Your instructions
Which lines of the listing hold the string "agent"? Show each of them.

BEGIN Data extracts

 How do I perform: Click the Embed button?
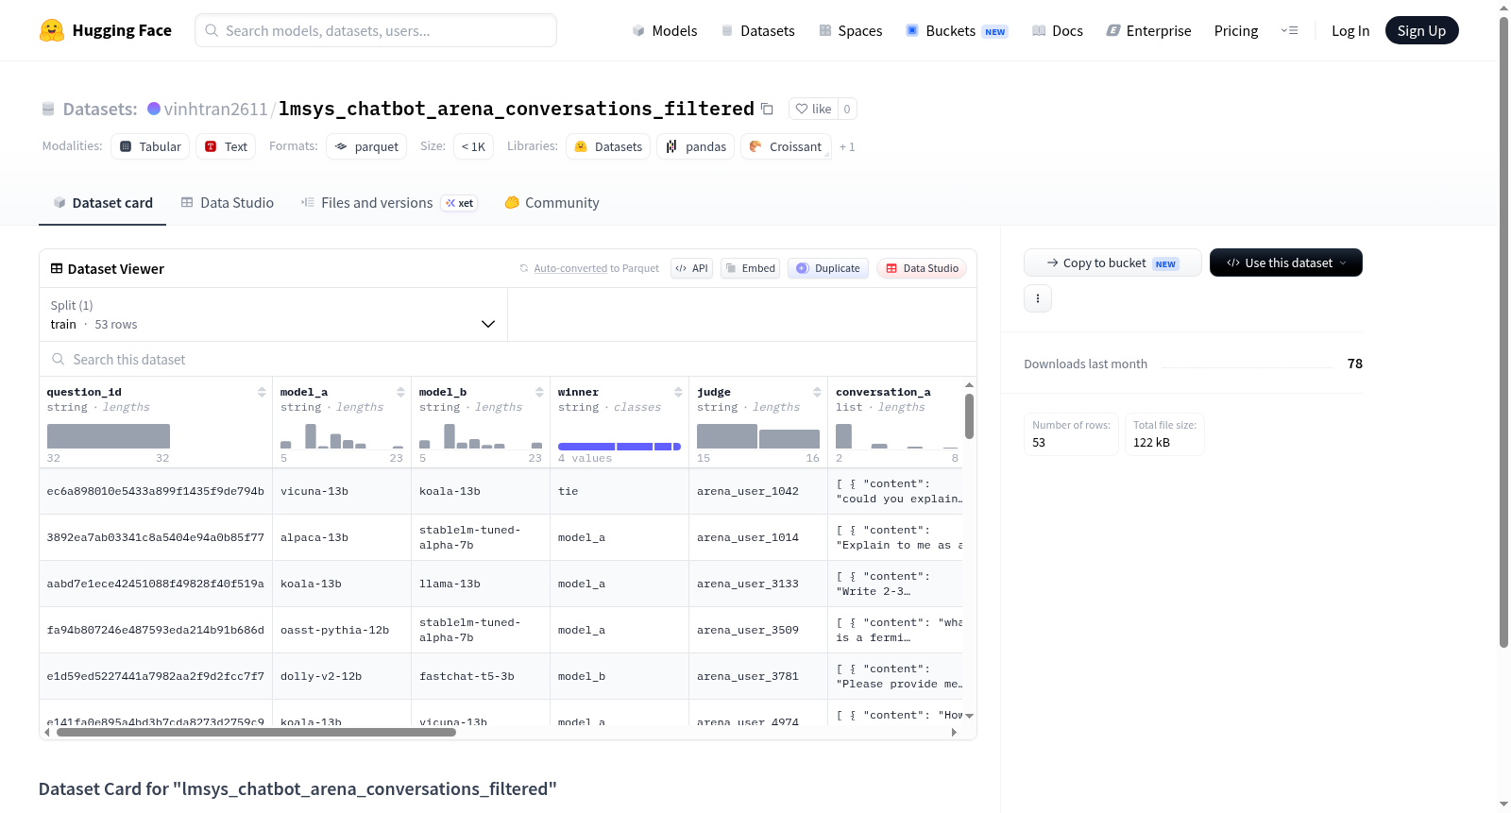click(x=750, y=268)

END Data extracts
BEGIN Data extracts

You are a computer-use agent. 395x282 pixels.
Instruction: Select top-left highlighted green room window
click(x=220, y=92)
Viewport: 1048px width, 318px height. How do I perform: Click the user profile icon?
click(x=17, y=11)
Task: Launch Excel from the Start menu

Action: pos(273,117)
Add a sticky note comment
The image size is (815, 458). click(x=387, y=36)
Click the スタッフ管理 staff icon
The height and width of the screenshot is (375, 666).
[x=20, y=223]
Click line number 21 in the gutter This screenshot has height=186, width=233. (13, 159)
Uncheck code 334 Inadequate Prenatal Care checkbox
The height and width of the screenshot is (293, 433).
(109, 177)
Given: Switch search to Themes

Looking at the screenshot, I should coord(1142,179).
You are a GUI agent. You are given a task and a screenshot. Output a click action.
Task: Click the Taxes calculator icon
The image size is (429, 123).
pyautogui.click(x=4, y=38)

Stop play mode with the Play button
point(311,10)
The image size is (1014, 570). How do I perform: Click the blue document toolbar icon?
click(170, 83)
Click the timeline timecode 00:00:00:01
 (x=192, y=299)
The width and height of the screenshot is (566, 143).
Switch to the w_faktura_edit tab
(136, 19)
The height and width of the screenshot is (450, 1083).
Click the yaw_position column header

END Data extracts

Your response
You are a computer-use agent. 395x282 pixels.
You are a GUI agent. You are given a task and a screenshot. Output a click action.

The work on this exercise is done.